Solution
When selecting a vision system, the computer bus is an important consideration.The internal computer bus allows all internal computer components to connect to the CPU and main memory. The expansion bus allows I/O devices to access the CPU and memory. NI image acquisition (IMAQ) products use five expansion bus technologies: PCI/PXI, PCIe/PXIe, USB, IEEE-1394 (Firewire), and GigE.
The size of the bus, known as its width, is important because it determines how much data can be transferred at one time. For example, a 16-bit bus transfers 16-bits of data through the 16 parallel data lines on the bus. But, in the case of image acquisition, the pixel depth of the image plays an important role in bus performance. The most common form of the PCI bus transfers data 32 bits at a time. If an image format of 10 or 12-bit is used, then each pixel is transferred over the bus as 16-bits, or 2 bytes. This transfer affects the effective throughput of the frame grabber. The speed of this transfer is controlled by the bus clock speed. A fast clock speed allows data to be transferred faster.
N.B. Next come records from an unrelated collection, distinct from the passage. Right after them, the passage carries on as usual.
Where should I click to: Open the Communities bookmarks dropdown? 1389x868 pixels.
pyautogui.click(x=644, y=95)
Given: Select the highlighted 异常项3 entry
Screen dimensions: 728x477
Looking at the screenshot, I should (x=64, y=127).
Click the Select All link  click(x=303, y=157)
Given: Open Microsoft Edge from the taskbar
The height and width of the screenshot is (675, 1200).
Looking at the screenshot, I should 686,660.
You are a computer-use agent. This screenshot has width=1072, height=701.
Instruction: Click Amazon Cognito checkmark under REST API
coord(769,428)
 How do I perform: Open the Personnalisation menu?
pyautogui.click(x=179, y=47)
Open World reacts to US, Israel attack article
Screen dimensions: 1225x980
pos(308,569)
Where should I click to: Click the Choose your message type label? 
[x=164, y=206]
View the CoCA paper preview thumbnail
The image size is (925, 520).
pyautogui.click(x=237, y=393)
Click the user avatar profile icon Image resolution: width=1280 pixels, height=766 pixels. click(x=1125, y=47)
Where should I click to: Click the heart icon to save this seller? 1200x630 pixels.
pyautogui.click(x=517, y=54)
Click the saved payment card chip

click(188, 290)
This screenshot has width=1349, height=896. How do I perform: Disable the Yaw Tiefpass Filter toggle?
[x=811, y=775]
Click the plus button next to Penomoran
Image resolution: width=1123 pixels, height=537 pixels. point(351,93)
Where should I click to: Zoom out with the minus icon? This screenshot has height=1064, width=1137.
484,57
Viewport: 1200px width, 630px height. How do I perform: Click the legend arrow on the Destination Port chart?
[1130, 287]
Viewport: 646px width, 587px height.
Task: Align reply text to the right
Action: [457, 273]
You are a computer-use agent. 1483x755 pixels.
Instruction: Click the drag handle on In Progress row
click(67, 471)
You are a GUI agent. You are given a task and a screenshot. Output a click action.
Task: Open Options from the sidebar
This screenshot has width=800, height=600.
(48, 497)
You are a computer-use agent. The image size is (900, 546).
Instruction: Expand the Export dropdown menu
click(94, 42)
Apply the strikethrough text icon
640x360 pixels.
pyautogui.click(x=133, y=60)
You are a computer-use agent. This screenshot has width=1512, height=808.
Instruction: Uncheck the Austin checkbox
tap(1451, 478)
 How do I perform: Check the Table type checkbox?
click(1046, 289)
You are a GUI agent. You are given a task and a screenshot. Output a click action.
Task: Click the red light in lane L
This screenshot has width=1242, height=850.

Note: For buses with a data width of 1 bit, clock speed is equal to throughput.
The following table summarizes the specifics for each expansion bus technology supported by NI image acquisition products. The throughputs listed here are theoretical; in actual operation wait states, interrupts, and other protocol factors combine to reduce theoretical bandwidth.
Bus | Throughput (MB/s) | Clock Speed (MHz) | Width (bits) | Supported NI Board(s) |
---|
PCI | 133 | 33.33 | 32 | 1422/1424/1426/1428 |
PXI | 133 | 33.33 | 32 | 1428 |
x1 PCIe | 200 | 100* | 32 | 1427 |
x4 PCIe | 800 | 100* | 32 | 1429/1430/1433/1473R |
x4 PXIe | 800** | 100* | 32 | 1435/1483R |
IEEE1394a (Firewire400) | 50 | N/A | 1 | 8252/8254R/8255R |
IEEE1394b (Firewire800) | 100 | N/A | 1 | 8255R |
GigE | 125 | N/A | 1 | 8231/8234/8235 |
USB 1.0 | 1.5 | N/A | 1 | N/A |
USB 2.0 | 60 | N/A | 1 | N/A |
USB 3.0 *** | 400 | N/A | 1 | 8242/8244 |
*100 MHz is the official reference clock speed for the PCIe interface. But can sometimes be adjusted in the BIOS, usually in 1MHz increments.
** The PXIe-1435 can achieve speeds above 800 MB/s when using 256B payloads (a feature common in workstation-class chipsets.)
*** USB 3.0 support was added in the August 2013 release of Vision Acquisition Software.